RECORDS TO PROCESS:
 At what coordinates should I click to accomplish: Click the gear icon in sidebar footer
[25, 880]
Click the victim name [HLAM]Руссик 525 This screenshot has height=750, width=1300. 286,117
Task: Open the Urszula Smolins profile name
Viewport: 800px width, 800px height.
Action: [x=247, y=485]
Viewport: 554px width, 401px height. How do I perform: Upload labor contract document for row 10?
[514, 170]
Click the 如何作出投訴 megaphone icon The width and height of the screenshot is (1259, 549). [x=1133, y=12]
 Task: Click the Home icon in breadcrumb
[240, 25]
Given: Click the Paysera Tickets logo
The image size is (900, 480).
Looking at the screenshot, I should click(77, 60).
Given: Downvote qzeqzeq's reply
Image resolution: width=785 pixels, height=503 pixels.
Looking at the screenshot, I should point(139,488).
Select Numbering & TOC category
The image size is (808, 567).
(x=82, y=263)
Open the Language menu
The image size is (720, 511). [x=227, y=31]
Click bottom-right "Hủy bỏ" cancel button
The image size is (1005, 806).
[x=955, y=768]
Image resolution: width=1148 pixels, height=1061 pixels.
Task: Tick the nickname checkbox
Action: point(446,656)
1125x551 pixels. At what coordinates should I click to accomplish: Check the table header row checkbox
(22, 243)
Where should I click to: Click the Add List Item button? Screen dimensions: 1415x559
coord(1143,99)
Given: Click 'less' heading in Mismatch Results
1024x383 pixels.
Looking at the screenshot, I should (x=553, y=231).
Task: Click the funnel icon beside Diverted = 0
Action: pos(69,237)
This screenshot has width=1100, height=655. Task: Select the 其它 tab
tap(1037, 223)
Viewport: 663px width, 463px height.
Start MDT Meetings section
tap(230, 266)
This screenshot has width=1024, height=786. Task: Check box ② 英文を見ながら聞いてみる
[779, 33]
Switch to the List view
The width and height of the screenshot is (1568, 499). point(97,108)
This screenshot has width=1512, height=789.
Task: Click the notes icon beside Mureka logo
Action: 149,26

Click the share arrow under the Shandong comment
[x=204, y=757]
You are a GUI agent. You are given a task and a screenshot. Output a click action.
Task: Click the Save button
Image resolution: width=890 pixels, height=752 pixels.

ACTIVITY:
Start from the line that holds "You are a GUI" and print each line to the end of the records exactly, leaving out everything before it.

SOLUTION TO THIS PROBLEM:
You are a GUI agent. You are given a task and a screenshot. Output a click action.
Task: Click the Save button
Image resolution: width=890 pixels, height=752 pixels.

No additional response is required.